Obama Climate Scientist Rips Claims of Climate ‘Emergency’; Says Heat Waves Same Now as in ‘1900’

(USA Features) A climate scientist who served during the Obama administration is pushing back on current claims that there is a climate “emergency” requiring immediate policy and legislative action, adding that modern heatwaves are “no more common than they were in 1900.”

“Both research literature and government reports state clearly that heat waves in the US are now no more common than they were in 1900, and that the warmest temperatures in the US have not risen in the past fifty years,” Steven Koonin, the undersecretary for science at the Department of Energy during the Obama administration, in an op-ed for the New York Post published on Saturday.




“Yes, it’s true that the globe is warming, and that humans are exerting a warming influence upon it.

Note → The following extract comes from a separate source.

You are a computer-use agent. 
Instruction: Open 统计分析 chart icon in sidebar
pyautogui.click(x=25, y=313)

But beyond that — to paraphrase the classic movie ‘The Princess Bride’ — I do not think ‘The Science’ says what you think it says,” Koonin continued.

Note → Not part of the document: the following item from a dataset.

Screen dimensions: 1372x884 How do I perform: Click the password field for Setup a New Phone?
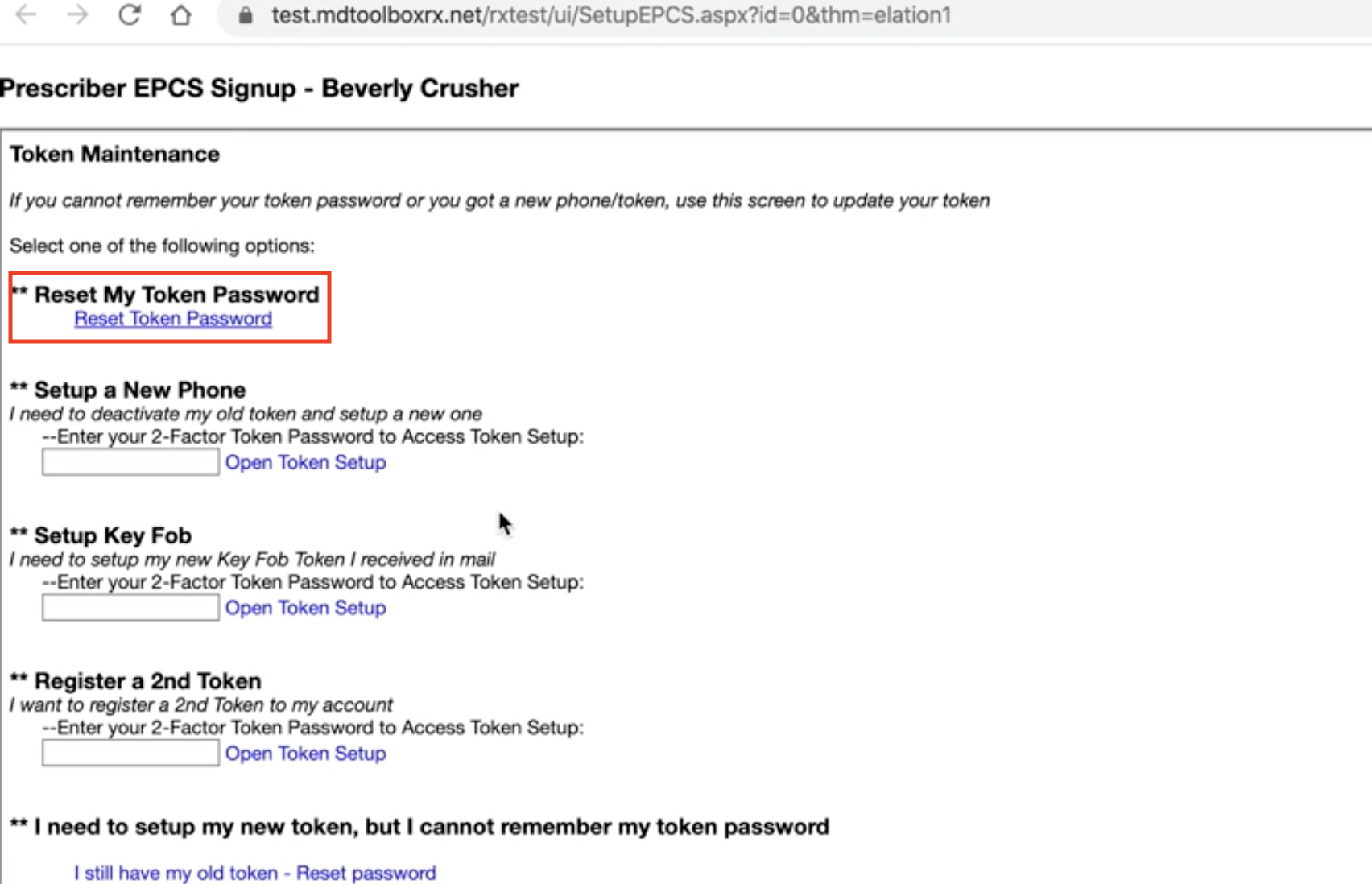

He went on to provide three examples of how climate emergency claims by environmentalists differ from the reports.

“Humans have had no detectable impact on hurricanes over the past century,” he wrote, noting further that “Greenland’s ice sheet isn’t shrinking any more rapidly today than it was 80 years ago.”

“The global area burned by wildfires has declined more than 25 percent since 2003 and 2020 was one of the lowest years on record,” he continued, adding that misinformation is not always put forth on purpose.

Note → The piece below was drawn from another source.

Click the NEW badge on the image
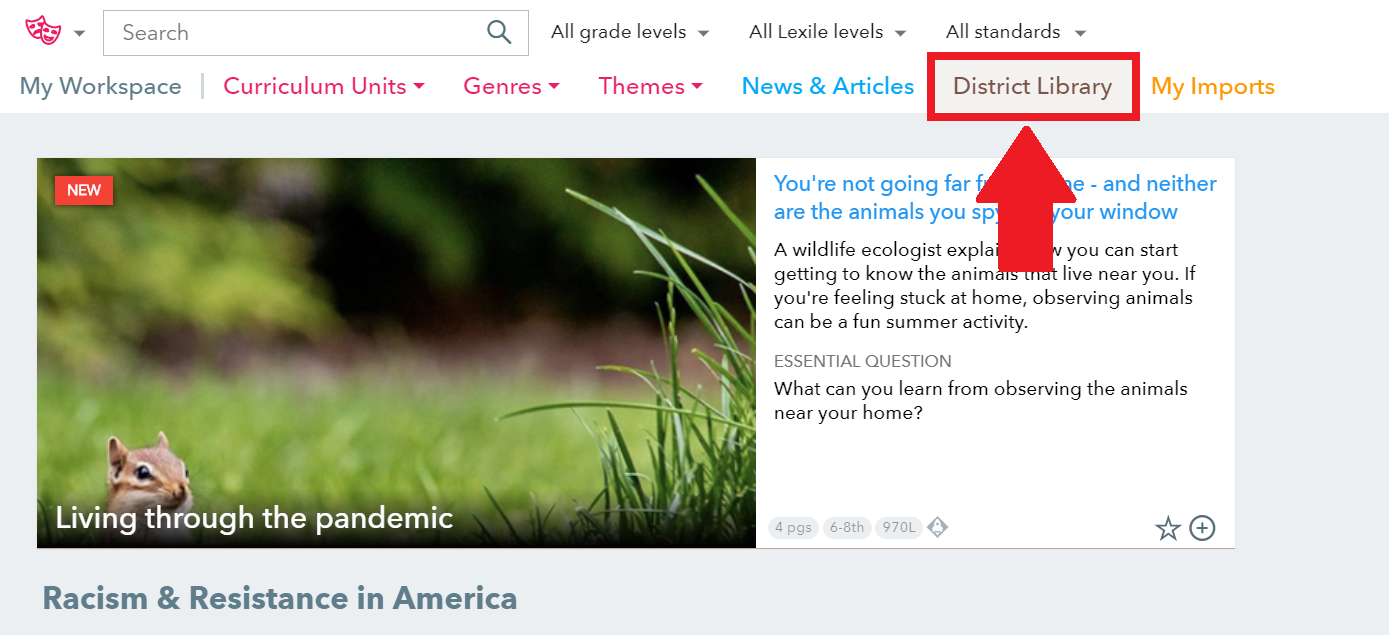The width and height of the screenshot is (1389, 635). pyautogui.click(x=84, y=190)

“There are abundant opportunities to get things wrong — both accidentally and on purpose — as the information goes through filter after filter to be packaged for various audiences,” Koonin wrote, describing how “the public gets their climate information almost exclusively from the media.”

“As a result, most people don’t get the whole story,” he added.

He went on to write that “humans exert a growing, but physically small, warming influence on the climate.”



“The results from many different climate models disagree with, or even contradict, each other and many kinds of observations,” he said. “In short, the science is insufficient to make useful predictions about how the climate will change over the coming decades, much less what effect our actions will have on it.”

Koonin noted that the discussion about the climate has shifted away from actual scientific data and has been replaced by emotional phrases like “climate emergency,” “climate crisis,” and “climate disaster.”

Continuing, he wrote that President Joe Biden is contributing to the alarmist language by appointing climate envoy John Kerry and pledging to spend trillions to combat an illusory problem.